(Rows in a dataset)
-- BEGIN --
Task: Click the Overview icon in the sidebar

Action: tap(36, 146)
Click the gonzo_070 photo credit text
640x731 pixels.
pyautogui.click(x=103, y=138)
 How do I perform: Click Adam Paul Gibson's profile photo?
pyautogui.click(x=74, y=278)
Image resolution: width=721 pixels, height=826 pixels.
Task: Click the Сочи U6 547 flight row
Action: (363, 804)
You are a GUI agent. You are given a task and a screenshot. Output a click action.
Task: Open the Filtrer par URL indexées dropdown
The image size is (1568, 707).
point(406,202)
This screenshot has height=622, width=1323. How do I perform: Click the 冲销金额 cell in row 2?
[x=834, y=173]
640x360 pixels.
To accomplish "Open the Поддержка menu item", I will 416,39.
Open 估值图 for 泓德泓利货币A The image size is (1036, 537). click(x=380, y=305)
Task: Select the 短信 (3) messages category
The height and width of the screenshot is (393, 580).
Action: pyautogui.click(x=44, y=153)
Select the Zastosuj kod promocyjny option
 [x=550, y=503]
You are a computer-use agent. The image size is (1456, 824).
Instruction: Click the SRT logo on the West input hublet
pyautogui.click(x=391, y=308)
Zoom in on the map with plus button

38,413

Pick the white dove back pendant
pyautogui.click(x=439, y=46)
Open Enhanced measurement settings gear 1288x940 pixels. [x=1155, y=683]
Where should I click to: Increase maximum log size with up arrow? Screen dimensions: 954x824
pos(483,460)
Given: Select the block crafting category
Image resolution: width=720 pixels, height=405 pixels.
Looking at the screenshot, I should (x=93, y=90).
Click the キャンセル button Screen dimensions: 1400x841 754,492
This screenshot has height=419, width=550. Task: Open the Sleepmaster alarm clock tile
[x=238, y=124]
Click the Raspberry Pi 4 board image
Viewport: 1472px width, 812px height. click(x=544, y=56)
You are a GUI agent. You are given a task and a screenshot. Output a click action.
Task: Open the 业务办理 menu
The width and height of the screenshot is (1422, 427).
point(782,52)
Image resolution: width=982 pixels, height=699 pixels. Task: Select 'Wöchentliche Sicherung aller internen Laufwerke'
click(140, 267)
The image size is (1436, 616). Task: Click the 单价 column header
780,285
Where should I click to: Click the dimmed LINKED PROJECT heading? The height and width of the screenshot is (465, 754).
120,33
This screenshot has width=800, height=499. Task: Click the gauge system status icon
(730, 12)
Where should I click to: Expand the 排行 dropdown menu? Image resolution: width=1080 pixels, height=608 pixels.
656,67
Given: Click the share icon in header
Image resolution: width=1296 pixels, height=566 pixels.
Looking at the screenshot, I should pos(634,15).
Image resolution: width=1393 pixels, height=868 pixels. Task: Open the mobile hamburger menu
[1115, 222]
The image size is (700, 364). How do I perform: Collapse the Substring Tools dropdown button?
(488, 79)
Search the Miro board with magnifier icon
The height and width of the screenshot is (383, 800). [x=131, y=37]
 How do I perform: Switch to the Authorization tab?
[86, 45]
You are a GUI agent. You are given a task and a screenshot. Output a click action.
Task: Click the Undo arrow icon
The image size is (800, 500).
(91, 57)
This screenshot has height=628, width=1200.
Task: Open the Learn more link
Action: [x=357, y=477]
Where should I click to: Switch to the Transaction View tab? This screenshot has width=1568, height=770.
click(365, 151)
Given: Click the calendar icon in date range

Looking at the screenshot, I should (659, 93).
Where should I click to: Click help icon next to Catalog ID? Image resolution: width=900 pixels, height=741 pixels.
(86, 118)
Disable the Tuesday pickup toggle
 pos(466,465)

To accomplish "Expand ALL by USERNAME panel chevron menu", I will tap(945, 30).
-- END --
▸ **BRIEF**
Copy the rows word for word, from the first one through the line containing "Action: (363, 804)".

▸ **EXERCISE ANSWER**
Task: Click the Overview icon in the sidebar

Action: tap(36, 146)
Click the gonzo_070 photo credit text
640x731 pixels.
pyautogui.click(x=103, y=138)
 How do I perform: Click Adam Paul Gibson's profile photo?
pyautogui.click(x=74, y=278)
Image resolution: width=721 pixels, height=826 pixels.
Task: Click the Сочи U6 547 flight row
Action: (363, 804)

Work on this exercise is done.